Girona, zajęcia 17 września
W sobotę, gdy wszystkie Biedronki zebrały się w sali, czekała na nas
niespodzianka. Najpierw dla oswojenia się z naszą nową biedronkową grupą
każda z nas przytuliła i przywitała się z naszą grupową maskotką.
Zdradziłyśmy jej nawet sekret - czego nie możemy się doczekać z
dzisiejszych zajęć.
Każda z nas pokolorowała piękną biedronkę i tak już oswojone do naszej
grupy i naszych koleżanek udałyśmy się w podróż. Tak, dobrze widzicie, w
prawdziwą podróż! Wsiadłyśmy do pociągu i po prostu odjechałyśmy! Ba,
nawet każda z nas była przez chwilę konduktorem, a do tego same
zbudowałyśmy sobie tory! Nasz cudowny pociąg zabrał nas w nasze polskie
góry. Tam podziwiałyśmy górską roślinność i zwierzęta. Stworzyliśmy
naszego świstaka a także piękne krokusy, tak aby nasze pamiątki z
podróży już zawsze mogły nam towarzyszyć. Wysłuchaliśmy bajki o żubrze,
który nie mógł się nadziwić zwierzętami, które potrafią wtopić się w
tłum. Czekała na nas także legenda o śpiących rycerzach w Tatrach, a
także niespodzianka przygotowana przez naszych starszych kolegów.
Przedstawili nam legendę o smoku wawelskim, bardzo nam się podobało.
Brawo Motylki!
Na koniec zajęć postanowiliśmy się wszyscy jeszcze rozruszać i zatańczyliśmy grupowego krakowiaka! To były bardzo intensywne zajęcia, ale wszyscy wyszliśmy z nich z dużą ilością wspomnień z naszej podróży. Czekamy na kolejne!
Martyna
Motylki
W sobotę 17 września spotkaliśmy się w Szkole Polskiej w Gironie. Niby wakacje już się skończyły, a tutaj pani Dominika pojawiła się w klasie z walizką. Na początek rozmawialiśmy o podróżowaniu,na ścianie wisiała mapa Polski. Zgadywanka “Gdzie jedziemy?” nie była trudna. Rozmawialiśmy o tym, gdzie zabieramy walizkę, a kiedy jest to niemożliwe. Uśmialiśmy się, wyobrażając sobie kogoś na rowerze z walizką na plecach. Jakież było nasze zdziwienie, gdy po otworzeniu walizki odkryliśmy, iż nie była ona wypchana ubraniami tylko znaleźliśmy w niej rożne zabawy na nasze zajęcia. Zabrzmiała piosenka „Jedzie pociąg z daleka” w tej piosence mowa była o Warszawie i Krakowie. Gdzie więc jechaliśmy tym pociągiem? Po wysłuchaniu zagadki grupy Pod Buda „Nie przenoście nam stolicy do Krakowa” już wiedzieliśmy, jechaliśmy do… KRAKOWA! Ale nie tak hop - siup! Aby jechać pociągiem potrzebny był nam pociąg taki z ciuchcią i wagonami. Z walizki wyskoczyła lokomotywa.
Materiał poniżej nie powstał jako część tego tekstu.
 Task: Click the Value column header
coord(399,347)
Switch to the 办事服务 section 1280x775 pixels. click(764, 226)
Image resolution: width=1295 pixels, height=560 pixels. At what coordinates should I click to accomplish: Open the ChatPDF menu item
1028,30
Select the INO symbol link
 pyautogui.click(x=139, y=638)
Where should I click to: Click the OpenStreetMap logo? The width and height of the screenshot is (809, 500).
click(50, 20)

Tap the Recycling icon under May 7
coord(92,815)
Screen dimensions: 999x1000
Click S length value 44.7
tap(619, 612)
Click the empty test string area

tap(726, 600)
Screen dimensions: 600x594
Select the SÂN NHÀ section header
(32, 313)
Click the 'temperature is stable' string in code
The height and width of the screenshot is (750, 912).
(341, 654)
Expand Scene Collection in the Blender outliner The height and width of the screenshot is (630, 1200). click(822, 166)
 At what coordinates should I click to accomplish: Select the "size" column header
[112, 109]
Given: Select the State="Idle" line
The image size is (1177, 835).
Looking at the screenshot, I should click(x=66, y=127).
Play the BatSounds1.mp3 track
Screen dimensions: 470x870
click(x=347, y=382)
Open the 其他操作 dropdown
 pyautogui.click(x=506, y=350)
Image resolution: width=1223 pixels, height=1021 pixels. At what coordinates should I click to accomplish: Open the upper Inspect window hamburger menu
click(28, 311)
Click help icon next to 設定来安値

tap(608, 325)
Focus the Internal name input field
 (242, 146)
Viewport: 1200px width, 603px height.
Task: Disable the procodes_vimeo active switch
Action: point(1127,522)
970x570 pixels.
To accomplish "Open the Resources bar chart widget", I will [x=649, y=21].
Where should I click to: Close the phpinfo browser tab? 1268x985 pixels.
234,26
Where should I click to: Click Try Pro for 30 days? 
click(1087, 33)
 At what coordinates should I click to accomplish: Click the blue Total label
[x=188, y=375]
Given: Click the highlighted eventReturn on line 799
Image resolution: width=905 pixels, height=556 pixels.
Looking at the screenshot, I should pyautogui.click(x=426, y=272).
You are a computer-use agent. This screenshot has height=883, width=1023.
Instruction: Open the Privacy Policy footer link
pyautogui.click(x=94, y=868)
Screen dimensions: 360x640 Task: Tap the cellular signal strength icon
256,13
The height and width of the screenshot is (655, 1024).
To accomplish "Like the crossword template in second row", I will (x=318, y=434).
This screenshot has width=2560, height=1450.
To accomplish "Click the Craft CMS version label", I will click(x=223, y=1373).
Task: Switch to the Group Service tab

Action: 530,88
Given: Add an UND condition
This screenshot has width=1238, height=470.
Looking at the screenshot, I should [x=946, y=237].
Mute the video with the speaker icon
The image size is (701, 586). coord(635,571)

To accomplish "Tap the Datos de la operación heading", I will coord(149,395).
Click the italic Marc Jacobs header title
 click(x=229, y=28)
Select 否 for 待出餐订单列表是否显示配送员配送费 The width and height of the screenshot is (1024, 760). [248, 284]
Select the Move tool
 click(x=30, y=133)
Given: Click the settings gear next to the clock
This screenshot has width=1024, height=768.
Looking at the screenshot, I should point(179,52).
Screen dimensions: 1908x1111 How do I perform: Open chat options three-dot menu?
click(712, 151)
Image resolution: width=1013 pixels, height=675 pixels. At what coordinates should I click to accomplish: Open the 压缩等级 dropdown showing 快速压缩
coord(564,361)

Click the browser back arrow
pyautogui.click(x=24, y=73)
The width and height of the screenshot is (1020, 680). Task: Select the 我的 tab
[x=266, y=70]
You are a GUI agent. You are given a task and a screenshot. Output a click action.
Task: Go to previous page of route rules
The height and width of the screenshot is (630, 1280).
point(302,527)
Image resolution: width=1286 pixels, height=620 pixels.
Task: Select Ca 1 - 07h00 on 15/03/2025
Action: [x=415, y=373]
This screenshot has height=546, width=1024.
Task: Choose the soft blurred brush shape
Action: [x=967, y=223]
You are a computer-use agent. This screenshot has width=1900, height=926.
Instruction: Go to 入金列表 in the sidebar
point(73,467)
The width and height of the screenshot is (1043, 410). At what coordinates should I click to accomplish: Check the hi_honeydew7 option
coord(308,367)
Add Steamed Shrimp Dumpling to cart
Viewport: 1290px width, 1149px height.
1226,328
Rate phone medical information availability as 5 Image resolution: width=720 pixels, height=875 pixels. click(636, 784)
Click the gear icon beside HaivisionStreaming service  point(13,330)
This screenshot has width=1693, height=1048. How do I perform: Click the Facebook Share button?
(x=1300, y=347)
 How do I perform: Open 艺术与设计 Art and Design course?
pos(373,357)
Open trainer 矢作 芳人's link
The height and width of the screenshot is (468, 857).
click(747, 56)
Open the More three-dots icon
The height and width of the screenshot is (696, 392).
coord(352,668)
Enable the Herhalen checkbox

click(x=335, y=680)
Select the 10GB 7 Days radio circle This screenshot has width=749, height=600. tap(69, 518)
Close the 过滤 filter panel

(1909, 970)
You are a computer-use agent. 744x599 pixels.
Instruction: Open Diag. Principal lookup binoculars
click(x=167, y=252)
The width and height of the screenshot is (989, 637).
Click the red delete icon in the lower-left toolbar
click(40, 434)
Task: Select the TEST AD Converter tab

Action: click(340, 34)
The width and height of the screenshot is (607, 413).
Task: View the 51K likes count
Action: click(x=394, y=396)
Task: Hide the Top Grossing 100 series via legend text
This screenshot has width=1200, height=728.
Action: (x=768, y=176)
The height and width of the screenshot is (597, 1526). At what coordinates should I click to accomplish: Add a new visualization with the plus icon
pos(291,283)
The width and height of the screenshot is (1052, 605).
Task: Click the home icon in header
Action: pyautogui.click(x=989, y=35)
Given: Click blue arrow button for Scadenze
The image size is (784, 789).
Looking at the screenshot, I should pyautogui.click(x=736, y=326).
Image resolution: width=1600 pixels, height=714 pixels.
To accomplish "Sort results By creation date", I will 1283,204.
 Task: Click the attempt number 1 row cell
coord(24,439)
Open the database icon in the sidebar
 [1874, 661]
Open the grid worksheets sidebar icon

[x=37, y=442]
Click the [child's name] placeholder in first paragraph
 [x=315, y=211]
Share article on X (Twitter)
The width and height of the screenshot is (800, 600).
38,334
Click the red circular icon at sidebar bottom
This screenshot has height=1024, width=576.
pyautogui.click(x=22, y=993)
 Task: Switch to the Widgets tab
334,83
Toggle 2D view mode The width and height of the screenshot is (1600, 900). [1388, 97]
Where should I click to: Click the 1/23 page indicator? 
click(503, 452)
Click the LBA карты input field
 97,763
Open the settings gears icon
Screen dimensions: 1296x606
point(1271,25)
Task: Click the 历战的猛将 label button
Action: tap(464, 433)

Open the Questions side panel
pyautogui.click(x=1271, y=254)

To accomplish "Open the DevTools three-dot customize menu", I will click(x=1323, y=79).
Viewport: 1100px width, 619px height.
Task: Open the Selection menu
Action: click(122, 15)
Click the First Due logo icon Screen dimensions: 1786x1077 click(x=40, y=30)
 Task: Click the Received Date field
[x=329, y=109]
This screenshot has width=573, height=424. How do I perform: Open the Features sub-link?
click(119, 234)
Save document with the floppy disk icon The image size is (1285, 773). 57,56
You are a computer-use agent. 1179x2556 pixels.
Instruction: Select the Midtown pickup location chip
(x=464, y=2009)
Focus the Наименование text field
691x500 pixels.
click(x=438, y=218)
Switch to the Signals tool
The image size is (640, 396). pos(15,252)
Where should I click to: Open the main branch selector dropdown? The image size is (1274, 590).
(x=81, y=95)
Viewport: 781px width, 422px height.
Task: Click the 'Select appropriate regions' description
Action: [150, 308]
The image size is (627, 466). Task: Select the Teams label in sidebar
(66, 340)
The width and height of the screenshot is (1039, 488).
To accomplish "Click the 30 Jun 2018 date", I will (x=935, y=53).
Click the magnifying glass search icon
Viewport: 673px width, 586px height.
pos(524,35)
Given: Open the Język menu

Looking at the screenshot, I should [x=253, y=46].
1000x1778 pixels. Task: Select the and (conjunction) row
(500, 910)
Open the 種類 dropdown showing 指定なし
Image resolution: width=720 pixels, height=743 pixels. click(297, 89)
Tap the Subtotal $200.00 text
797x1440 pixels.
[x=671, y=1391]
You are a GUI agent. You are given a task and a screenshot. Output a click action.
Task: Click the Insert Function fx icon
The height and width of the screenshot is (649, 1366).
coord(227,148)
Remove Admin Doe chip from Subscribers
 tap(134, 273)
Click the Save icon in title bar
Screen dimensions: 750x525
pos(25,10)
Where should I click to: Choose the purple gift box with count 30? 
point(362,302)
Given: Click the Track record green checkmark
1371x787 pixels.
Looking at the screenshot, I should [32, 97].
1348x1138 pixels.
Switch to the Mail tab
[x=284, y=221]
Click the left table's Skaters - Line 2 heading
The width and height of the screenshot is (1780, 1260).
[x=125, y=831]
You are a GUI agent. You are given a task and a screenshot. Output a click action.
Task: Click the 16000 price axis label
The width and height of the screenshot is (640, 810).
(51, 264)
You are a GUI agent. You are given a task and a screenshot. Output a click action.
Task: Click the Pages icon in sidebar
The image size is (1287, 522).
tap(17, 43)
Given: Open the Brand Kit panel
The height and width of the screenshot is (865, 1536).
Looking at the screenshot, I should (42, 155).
Pozwól by, NIE WOLNO słowo NIE zgubiło
dodaj mu +ŚĆ i skarb już się odkryło.
Przy okazji trafiliśmy też na Babią Górę i poszukiwaliśmy źródeł rzeki WISŁY. Legenda o narodzinach tej polskiej rzeki bardzo nam się podobała.Z Zakopanego dojechaliśmy do Krakowa. Na początek poszliśmy na rynek , bo już była 12 godzina i hejnał mariacki trębacz grał choć ku naszemu zaskoczeniu to granie nagle przerwał. Tak oto wysłuchaliśmy legendy pt. Przerwany hejnał i wykonaliśmy kilka ćwiczeń do tekstu. W walizce znalazły się również pacynki bardzo znanej legendy-o smoku wawelskim. Przygotowaliśmy kilkuminutowe przedstawienie. Zaprosiliśmy na nasze mini przedstawienie teatralne koleżanki Biedronki. Po przedstawieniu, na zakończenie zajęć wszyscy tańczyliśmy Krakowiaka. Tak nam się ten Kraków podoba, iż postanowiliśmy zostać tam na następne zajęcia. W tanecznym nastroju wyruszyliśmy do domu i już z niecierpliwością czekamy na kolejną polska sobotę.